Once again, it was the aftermath of surgery that left me feeling discounted and totally on my own. I was in the internist’s office a couple months later. My thyroid levels were still not good and I was ballooning up even more.
I’d been reading about hormones and their interrelationships, and wondered if the stress of the ineffective thyroid replacement had weakened my adrenals. Her response: “I know you’d like me to tell you it’s hormones causing your weight. But the truth is, you just have to count your calories and exercise more.”
Such an old school view of what the body needs to function normally! Give me a break, I thought.
I got that break a few months later. I was on a long waiting list for a functional medicine doctor and, miraculously, she had a cancellation that got me in sooner rather than later.
I left that first appointment almost in tears— tears of relief. I had finally found a doctor and an approach that started from the premise that my experience was worth something, and that we could be partners on this journey.
I’m a systems thinker. Until that moment, I had no idea there was a branch of medicine that saw people as functional systems. More about that revelation next time. In the meantime, questions and conversation are welcome.
Thank you Laurana
This instalment prompted me to forward to two friends who will definitely relate and may even be helped by your story being shared
Shared stories are so important for the insights and understanding we can gain—including the knowledge that we are not alone. I appreciate your helping this happen, Susan.
Hi Laurana,thank you for sharing your experience. In the early 90’s I have 3/4 of my thyroid remove due to a goiter and now they have found a few nodes in my remaining 1/4 thyroid. Your description of the water is so very close to how I feel but I have a great deal of muscle pain. I was curious,do you have any body pain? I’ve lost 15lbs in 3 weeks,nausea,fever but no infection.
I have a great Nurse practitioner and I actually cried while she listened,she listened!? I am now 5meds compared to 10 meds a couple of months ago and on B12 shots.

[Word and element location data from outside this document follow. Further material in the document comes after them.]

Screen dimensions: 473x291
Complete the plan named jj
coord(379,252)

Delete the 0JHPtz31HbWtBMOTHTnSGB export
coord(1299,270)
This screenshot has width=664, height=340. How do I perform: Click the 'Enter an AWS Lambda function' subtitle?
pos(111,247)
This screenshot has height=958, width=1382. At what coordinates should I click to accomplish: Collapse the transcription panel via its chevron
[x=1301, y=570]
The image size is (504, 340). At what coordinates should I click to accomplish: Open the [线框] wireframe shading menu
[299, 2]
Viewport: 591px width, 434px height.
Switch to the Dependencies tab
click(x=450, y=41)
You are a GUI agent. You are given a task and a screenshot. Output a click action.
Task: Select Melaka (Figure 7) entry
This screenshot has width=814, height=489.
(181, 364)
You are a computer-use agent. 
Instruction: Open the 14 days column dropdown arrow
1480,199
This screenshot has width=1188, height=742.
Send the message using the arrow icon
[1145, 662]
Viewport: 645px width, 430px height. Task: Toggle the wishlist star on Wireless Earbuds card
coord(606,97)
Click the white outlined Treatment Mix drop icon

I was sent your blog by a mutual friend and she’s correct,reading your blog has made me feel like,it’s not in my head,there’sothers that are out there,thank you again!.
You’re welcome, Shelley. I know how devastating it can be to feel completely alone in this, so I’m glad you have a good nurse in your corner. You asked about my experience with body pain. I had it, now I don’t. Mine was joint pain (sore fingers and weak hands, couldn’t walk stairs, fell into chairs because knees were so inflamed). Thyroid has such an important role in the body that, when it’s out of whack, many other systems cannot function normally.The result is inflammation, and this relates to the autoimmune nature of much thyroid disease.
If you haven’t discovered Dr. Amy Myers, you might want to have a look at her books The Autoimmune Solution and The Thyroid Connection. She’s an MD who, as I recall, had to solve her own thyroid issues. Her protocol is set up to guide you to remove all typically inflammatory foods for a month and see what happens. We are all unique, so what works for me might not work for you, but this is a really good place to start in solving your unique metabolic dysfunction. Thanks for writing, and best wishes.